_TASK TO COMPLETE_
Count the lines in the items below that contain the string "height", treating uppercase and lowercase as different. Reply with the number only.
[START OF DATA ROWS]
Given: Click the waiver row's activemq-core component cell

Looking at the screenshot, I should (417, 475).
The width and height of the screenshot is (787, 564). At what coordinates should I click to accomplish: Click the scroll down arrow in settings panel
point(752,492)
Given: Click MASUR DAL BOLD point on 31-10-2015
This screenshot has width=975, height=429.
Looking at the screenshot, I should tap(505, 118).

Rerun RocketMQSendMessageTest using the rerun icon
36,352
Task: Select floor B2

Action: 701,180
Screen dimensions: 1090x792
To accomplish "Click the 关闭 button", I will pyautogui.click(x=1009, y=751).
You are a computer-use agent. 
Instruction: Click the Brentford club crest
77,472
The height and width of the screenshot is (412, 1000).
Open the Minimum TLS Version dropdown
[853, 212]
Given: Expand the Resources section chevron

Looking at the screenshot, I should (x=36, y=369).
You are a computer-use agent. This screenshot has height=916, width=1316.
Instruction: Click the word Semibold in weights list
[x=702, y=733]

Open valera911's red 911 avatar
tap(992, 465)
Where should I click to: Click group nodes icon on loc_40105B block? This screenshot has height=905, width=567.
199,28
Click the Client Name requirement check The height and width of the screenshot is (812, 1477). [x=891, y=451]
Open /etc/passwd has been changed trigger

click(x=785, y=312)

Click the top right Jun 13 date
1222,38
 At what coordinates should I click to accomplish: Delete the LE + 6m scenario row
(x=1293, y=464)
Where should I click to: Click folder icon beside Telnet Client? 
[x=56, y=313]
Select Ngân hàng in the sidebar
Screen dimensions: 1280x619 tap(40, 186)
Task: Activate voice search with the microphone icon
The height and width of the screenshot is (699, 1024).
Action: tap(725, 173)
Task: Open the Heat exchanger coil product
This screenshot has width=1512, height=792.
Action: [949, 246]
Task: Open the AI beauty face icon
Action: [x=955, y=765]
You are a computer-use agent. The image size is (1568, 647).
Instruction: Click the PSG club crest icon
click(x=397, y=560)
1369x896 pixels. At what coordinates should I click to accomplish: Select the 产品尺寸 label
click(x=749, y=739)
[END OF DATA ROWS]
_TASK ANSWER_
8